EXERCISE OBJECTIVE: Draw out every line with the word "Free" from the listing below.

DATA FOR PROCESSING:
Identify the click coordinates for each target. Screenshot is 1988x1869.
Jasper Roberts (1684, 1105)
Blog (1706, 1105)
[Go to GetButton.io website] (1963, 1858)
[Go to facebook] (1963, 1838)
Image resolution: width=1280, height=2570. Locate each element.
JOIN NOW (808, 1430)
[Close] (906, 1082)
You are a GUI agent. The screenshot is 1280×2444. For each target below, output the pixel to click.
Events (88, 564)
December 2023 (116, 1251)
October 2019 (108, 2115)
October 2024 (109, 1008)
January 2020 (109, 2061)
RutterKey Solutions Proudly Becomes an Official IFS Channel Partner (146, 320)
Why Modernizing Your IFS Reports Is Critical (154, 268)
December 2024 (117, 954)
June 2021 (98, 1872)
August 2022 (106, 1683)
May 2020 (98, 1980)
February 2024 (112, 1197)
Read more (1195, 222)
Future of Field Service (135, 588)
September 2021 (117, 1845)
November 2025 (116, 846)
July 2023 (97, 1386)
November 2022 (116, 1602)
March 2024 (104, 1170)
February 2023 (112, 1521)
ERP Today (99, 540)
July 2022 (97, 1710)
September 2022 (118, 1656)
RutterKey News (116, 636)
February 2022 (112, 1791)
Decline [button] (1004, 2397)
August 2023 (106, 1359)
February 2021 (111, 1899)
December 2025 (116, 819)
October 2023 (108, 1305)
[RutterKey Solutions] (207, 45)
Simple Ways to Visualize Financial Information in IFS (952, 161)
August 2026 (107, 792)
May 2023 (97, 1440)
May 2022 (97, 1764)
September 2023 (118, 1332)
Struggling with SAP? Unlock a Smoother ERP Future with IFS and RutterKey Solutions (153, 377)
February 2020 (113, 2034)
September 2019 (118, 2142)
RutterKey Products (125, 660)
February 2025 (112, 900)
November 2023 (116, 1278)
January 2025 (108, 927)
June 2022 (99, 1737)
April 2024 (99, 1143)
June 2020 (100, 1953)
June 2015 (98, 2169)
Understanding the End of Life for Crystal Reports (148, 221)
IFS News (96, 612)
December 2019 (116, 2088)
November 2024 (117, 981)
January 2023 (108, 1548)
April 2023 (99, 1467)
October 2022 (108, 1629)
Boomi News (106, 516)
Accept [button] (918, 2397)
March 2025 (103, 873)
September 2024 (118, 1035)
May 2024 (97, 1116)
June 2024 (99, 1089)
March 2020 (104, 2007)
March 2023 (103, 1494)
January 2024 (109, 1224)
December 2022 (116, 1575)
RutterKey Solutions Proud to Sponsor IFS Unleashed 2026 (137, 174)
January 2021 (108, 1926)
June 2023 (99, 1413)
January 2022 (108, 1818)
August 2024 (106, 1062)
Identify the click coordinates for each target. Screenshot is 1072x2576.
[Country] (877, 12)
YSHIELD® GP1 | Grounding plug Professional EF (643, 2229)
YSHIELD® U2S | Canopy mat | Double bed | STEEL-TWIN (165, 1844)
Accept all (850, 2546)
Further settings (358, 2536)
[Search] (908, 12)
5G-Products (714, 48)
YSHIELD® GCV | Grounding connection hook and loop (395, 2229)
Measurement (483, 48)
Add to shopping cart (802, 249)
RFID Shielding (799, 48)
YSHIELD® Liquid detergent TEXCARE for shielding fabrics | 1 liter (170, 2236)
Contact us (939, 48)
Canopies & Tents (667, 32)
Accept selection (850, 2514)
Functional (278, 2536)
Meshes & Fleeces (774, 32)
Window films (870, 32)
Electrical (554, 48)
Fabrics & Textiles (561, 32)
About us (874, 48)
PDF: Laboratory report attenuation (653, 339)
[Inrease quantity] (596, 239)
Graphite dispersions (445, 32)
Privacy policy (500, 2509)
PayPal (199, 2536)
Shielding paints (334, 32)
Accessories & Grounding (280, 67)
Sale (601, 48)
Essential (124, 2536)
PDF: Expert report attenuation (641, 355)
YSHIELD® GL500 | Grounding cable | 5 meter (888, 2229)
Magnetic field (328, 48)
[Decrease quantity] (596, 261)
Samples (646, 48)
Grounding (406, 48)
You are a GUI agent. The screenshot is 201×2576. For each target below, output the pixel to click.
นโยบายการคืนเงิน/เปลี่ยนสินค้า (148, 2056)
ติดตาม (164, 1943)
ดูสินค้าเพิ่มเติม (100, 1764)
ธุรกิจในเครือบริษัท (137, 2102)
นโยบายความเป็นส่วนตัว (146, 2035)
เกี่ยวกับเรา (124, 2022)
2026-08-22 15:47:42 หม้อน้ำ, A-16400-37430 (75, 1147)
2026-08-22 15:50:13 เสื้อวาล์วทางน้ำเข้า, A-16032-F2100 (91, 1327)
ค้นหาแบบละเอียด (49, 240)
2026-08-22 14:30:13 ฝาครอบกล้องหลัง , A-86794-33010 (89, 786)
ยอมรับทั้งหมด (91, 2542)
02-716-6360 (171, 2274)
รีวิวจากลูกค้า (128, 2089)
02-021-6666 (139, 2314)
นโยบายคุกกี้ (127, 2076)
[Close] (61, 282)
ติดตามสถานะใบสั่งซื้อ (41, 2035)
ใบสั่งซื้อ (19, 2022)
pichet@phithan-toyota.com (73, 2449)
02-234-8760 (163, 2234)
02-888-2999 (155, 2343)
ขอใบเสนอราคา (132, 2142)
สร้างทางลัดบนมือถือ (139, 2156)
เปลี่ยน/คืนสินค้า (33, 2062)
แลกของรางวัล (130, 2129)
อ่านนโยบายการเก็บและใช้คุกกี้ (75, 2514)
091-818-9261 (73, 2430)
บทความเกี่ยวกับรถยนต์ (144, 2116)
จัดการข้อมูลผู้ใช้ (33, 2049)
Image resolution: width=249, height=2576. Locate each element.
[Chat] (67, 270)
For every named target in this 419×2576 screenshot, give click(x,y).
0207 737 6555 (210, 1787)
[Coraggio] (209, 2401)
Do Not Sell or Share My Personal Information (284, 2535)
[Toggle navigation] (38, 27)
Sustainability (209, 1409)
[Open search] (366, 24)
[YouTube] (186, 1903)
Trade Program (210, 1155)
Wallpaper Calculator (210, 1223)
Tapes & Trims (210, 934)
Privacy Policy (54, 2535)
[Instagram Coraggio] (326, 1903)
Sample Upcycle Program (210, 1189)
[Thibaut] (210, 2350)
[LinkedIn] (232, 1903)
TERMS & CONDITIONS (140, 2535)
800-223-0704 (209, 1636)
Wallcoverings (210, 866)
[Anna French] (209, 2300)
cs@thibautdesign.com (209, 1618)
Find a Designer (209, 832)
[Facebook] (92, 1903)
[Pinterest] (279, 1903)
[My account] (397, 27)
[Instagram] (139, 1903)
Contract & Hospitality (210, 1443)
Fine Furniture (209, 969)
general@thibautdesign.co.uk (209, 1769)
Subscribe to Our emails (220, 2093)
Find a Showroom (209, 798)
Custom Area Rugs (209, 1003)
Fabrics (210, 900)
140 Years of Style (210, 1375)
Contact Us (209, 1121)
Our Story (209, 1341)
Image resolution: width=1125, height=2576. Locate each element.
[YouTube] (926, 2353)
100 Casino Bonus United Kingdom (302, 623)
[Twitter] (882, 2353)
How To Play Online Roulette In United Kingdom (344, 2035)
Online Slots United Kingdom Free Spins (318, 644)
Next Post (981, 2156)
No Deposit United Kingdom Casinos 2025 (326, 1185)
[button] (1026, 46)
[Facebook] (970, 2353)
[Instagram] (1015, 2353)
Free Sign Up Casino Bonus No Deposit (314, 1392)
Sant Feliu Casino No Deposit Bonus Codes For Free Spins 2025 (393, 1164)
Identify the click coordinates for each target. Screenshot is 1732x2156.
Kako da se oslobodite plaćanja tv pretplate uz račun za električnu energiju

COMPLETED EXERCISE:
Online Slots United Kingdom Free Spins (318, 644)
Free Sign Up Casino Bonus No Deposit (314, 1392)
Sant Feliu Casino No Deposit Bonus Codes For Free Spins 2025 (393, 1164)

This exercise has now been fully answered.